▸ **What this task involves**
Will you extract the entries word for word? Images should not appear in the copy.
○ ○ ○ ○ ○
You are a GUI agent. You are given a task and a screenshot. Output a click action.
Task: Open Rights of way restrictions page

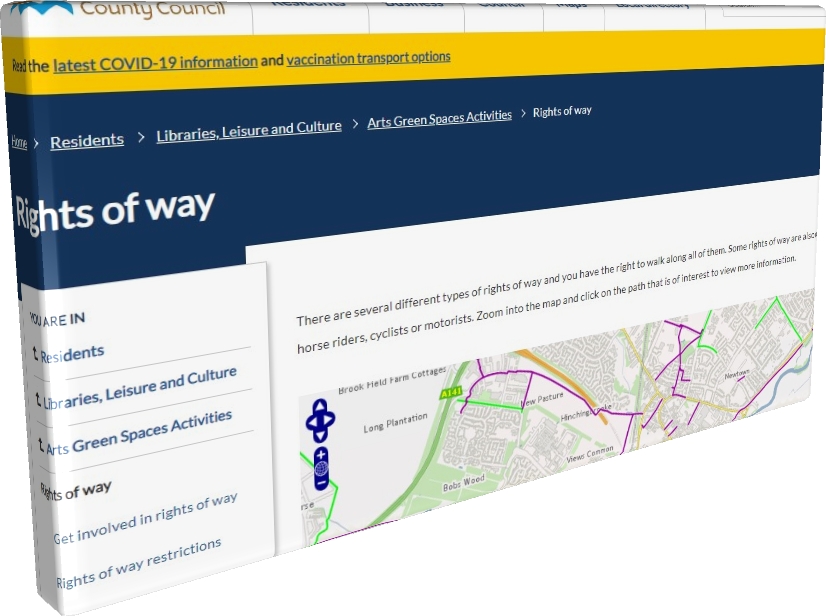[x=139, y=563]
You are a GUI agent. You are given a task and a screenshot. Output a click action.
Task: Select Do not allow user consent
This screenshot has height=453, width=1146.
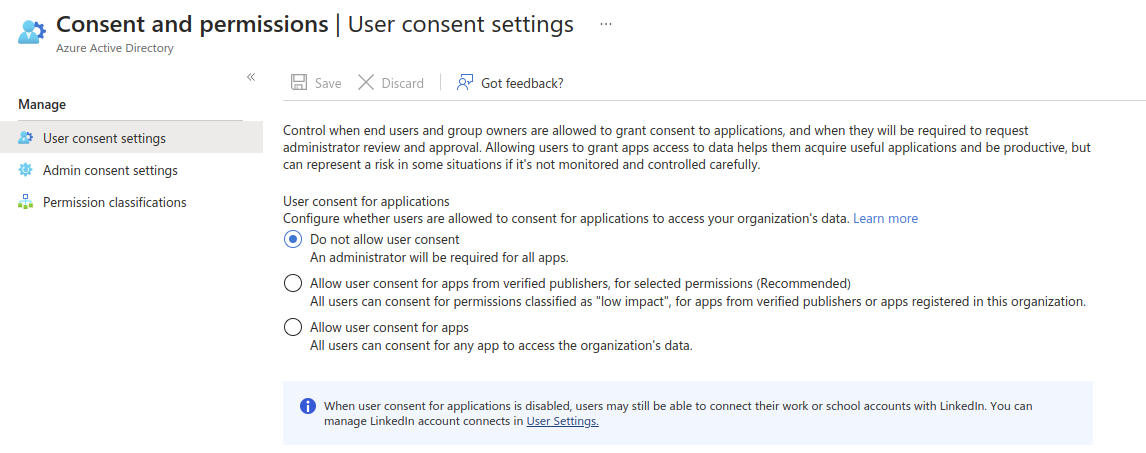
○ ○ ○ ○ ○
▸ **Answer area**
You are a GUI agent. You are given a task and a screenshot. Output a click action.
Task: Open Rights of way restrictions page

[x=139, y=563]
You are a GUI agent. You are given a task and a screenshot. Output a click action.
Task: Select Do not allow user consent
This screenshot has height=453, width=1146.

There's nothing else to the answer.